* INPUT RECORDS:

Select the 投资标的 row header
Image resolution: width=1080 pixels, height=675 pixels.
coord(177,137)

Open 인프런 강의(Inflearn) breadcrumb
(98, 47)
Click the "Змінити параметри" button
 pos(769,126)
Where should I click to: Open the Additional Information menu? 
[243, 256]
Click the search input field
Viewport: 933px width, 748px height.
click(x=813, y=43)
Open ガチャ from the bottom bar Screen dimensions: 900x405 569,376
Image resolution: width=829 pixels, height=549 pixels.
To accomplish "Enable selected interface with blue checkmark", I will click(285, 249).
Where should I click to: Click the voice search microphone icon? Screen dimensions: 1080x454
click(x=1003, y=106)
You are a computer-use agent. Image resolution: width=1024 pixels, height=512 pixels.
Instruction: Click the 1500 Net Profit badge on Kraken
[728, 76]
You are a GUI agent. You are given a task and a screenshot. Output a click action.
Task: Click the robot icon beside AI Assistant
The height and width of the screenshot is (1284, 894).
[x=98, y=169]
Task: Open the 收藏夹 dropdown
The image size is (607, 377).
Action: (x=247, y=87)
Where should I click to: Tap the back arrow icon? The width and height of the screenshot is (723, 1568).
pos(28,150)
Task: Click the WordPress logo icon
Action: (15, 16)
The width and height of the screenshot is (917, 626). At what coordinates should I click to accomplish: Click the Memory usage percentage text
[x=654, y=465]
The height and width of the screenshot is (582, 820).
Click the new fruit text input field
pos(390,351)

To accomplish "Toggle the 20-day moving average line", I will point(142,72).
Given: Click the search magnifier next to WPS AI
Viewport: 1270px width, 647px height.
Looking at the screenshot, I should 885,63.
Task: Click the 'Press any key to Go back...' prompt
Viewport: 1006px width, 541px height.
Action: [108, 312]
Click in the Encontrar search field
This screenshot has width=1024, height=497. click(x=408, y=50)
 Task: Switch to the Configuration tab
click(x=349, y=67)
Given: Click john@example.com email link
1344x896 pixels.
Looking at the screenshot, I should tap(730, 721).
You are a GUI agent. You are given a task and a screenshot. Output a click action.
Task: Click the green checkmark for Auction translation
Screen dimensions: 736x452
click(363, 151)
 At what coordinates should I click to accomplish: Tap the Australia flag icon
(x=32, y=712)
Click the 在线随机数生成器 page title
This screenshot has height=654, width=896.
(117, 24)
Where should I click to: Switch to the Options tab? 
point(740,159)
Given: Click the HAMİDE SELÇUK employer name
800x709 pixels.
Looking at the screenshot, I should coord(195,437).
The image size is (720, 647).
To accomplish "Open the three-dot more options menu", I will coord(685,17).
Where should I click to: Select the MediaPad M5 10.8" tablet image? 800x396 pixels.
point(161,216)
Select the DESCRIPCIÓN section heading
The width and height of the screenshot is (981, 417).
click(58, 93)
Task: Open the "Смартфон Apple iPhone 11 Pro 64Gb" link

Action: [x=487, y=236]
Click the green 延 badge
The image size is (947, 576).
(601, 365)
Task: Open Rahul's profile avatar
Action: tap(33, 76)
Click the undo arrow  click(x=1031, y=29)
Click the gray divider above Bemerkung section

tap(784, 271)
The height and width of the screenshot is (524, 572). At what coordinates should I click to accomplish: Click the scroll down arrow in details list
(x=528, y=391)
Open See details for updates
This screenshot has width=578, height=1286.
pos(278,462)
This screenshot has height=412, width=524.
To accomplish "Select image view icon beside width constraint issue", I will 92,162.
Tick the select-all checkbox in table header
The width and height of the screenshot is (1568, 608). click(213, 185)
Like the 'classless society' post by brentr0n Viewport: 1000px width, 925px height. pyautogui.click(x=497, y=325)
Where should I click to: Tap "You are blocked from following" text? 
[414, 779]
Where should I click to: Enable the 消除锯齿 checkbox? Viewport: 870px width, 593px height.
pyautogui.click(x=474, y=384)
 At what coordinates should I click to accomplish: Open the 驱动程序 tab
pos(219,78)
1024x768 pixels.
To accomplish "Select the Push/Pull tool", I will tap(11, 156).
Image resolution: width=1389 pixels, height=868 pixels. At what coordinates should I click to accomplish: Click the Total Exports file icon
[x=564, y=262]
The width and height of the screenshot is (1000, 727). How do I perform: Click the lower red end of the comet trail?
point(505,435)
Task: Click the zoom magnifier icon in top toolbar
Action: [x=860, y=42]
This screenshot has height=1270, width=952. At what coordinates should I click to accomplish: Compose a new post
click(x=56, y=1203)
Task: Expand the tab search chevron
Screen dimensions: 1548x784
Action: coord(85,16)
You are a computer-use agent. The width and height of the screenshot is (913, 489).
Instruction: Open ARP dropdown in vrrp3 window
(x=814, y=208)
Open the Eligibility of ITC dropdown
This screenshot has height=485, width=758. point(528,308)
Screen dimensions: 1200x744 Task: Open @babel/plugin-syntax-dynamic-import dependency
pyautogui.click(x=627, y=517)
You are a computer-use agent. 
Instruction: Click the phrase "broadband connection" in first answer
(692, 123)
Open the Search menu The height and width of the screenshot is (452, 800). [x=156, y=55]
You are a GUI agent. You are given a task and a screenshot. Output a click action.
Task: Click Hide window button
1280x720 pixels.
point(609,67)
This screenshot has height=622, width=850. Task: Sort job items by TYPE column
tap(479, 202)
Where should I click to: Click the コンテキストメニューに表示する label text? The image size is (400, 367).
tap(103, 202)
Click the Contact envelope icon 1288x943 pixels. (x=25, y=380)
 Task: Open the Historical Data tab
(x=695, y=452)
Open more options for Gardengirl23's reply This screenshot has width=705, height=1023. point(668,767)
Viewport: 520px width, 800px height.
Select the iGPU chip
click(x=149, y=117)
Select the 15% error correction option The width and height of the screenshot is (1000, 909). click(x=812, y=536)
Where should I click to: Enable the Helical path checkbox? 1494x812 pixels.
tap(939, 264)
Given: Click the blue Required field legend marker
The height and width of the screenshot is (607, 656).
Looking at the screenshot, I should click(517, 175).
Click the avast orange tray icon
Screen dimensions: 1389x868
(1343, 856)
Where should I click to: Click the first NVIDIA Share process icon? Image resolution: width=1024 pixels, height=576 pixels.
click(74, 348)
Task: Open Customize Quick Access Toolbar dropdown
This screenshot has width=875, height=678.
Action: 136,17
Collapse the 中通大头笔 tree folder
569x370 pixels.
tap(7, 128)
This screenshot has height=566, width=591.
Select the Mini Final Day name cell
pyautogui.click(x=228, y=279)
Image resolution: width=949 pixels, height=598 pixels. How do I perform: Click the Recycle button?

* YOUR GOAL: Return the records in full. Omit nothing.

* PROBLEM SOLUTION:
Select the 投资标的 row header
Image resolution: width=1080 pixels, height=675 pixels.
coord(177,137)

Open 인프런 강의(Inflearn) breadcrumb
(98, 47)
Click the "Змінити параметри" button
 pos(769,126)
Where should I click to: Open the Additional Information menu? 
[243, 256]
Click the search input field
Viewport: 933px width, 748px height.
click(x=813, y=43)
Open ガチャ from the bottom bar Screen dimensions: 900x405 569,376
Image resolution: width=829 pixels, height=549 pixels.
To accomplish "Enable selected interface with blue checkmark", I will click(285, 249).
Where should I click to: Click the voice search microphone icon? Screen dimensions: 1080x454
click(x=1003, y=106)
You are a computer-use agent. Image resolution: width=1024 pixels, height=512 pixels.
Instruction: Click the 1500 Net Profit badge on Kraken
[728, 76]
You are a GUI agent. You are given a task and a screenshot. Output a click action.
Task: Click the robot icon beside AI Assistant
The height and width of the screenshot is (1284, 894).
[x=98, y=169]
Task: Open the 收藏夹 dropdown
The image size is (607, 377).
Action: (x=247, y=87)
Where should I click to: Tap the back arrow icon? The width and height of the screenshot is (723, 1568).
pos(28,150)
Task: Click the WordPress logo icon
Action: (15, 16)
The width and height of the screenshot is (917, 626). At what coordinates should I click to accomplish: Click the Memory usage percentage text
[x=654, y=465]
The height and width of the screenshot is (582, 820).
Click the new fruit text input field
pos(390,351)

To accomplish "Toggle the 20-day moving average line", I will point(142,72).
Given: Click the search magnifier next to WPS AI
Viewport: 1270px width, 647px height.
Looking at the screenshot, I should 885,63.
Task: Click the 'Press any key to Go back...' prompt
Viewport: 1006px width, 541px height.
Action: [108, 312]
Click in the Encontrar search field
This screenshot has width=1024, height=497. click(x=408, y=50)
 Task: Switch to the Configuration tab
click(x=349, y=67)
Given: Click john@example.com email link
1344x896 pixels.
Looking at the screenshot, I should tap(730, 721).
You are a GUI agent. You are given a task and a screenshot. Output a click action.
Task: Click the green checkmark for Auction translation
Screen dimensions: 736x452
click(363, 151)
 At what coordinates should I click to accomplish: Tap the Australia flag icon
(x=32, y=712)
Click the 在线随机数生成器 page title
This screenshot has height=654, width=896.
(117, 24)
Where should I click to: Switch to the Options tab? 
point(740,159)
Given: Click the HAMİDE SELÇUK employer name
800x709 pixels.
Looking at the screenshot, I should coord(195,437).
The image size is (720, 647).
To accomplish "Open the three-dot more options menu", I will coord(685,17).
Where should I click to: Select the MediaPad M5 10.8" tablet image? 800x396 pixels.
point(161,216)
Select the DESCRIPCIÓN section heading
The width and height of the screenshot is (981, 417).
click(58, 93)
Task: Open the "Смартфон Apple iPhone 11 Pro 64Gb" link

Action: [x=487, y=236]
Click the green 延 badge
The image size is (947, 576).
(601, 365)
Task: Open Rahul's profile avatar
Action: tap(33, 76)
Click the undo arrow  click(x=1031, y=29)
Click the gray divider above Bemerkung section

tap(784, 271)
The height and width of the screenshot is (524, 572). At what coordinates should I click to accomplish: Click the scroll down arrow in details list
(x=528, y=391)
Open See details for updates
This screenshot has width=578, height=1286.
pos(278,462)
This screenshot has height=412, width=524.
To accomplish "Select image view icon beside width constraint issue", I will 92,162.
Tick the select-all checkbox in table header
The width and height of the screenshot is (1568, 608). click(213, 185)
Like the 'classless society' post by brentr0n Viewport: 1000px width, 925px height. pyautogui.click(x=497, y=325)
Where should I click to: Tap "You are blocked from following" text? 
[414, 779]
Where should I click to: Enable the 消除锯齿 checkbox? Viewport: 870px width, 593px height.
pyautogui.click(x=474, y=384)
 At what coordinates should I click to accomplish: Open the 驱动程序 tab
pos(219,78)
1024x768 pixels.
To accomplish "Select the Push/Pull tool", I will tap(11, 156).
Image resolution: width=1389 pixels, height=868 pixels. At what coordinates should I click to accomplish: Click the Total Exports file icon
[x=564, y=262]
The width and height of the screenshot is (1000, 727). How do I perform: Click the lower red end of the comet trail?
point(505,435)
Task: Click the zoom magnifier icon in top toolbar
Action: [x=860, y=42]
This screenshot has height=1270, width=952. At what coordinates should I click to accomplish: Compose a new post
click(x=56, y=1203)
Task: Expand the tab search chevron
Screen dimensions: 1548x784
Action: coord(85,16)
You are a computer-use agent. The width and height of the screenshot is (913, 489).
Instruction: Open ARP dropdown in vrrp3 window
(x=814, y=208)
Open the Eligibility of ITC dropdown
This screenshot has height=485, width=758. point(528,308)
Screen dimensions: 1200x744 Task: Open @babel/plugin-syntax-dynamic-import dependency
pyautogui.click(x=627, y=517)
You are a computer-use agent. 
Instruction: Click the phrase "broadband connection" in first answer
(692, 123)
Open the Search menu The height and width of the screenshot is (452, 800). [x=156, y=55]
You are a GUI agent. You are given a task and a screenshot. Output a click action.
Task: Click Hide window button
1280x720 pixels.
point(609,67)
This screenshot has height=622, width=850. Task: Sort job items by TYPE column
tap(479, 202)
Where should I click to: Click the コンテキストメニューに表示する label text? The image size is (400, 367).
tap(103, 202)
Click the Contact envelope icon 1288x943 pixels. (x=25, y=380)
 Task: Open the Historical Data tab
(x=695, y=452)
Open more options for Gardengirl23's reply This screenshot has width=705, height=1023. point(668,767)
Viewport: 520px width, 800px height.
Select the iGPU chip
click(x=149, y=117)
Select the 15% error correction option The width and height of the screenshot is (1000, 909). click(x=812, y=536)
Where should I click to: Enable the Helical path checkbox? 1494x812 pixels.
tap(939, 264)
Given: Click the blue Required field legend marker
The height and width of the screenshot is (607, 656).
Looking at the screenshot, I should click(517, 175).
Click the avast orange tray icon
Screen dimensions: 1389x868
(1343, 856)
Where should I click to: Click the first NVIDIA Share process icon? Image resolution: width=1024 pixels, height=576 pixels.
click(74, 348)
Task: Open Customize Quick Access Toolbar dropdown
This screenshot has width=875, height=678.
Action: 136,17
Collapse the 中通大头笔 tree folder
569x370 pixels.
tap(7, 128)
This screenshot has height=566, width=591.
Select the Mini Final Day name cell
pyautogui.click(x=228, y=279)
Image resolution: width=949 pixels, height=598 pixels. How do I perform: Click the Recycle button?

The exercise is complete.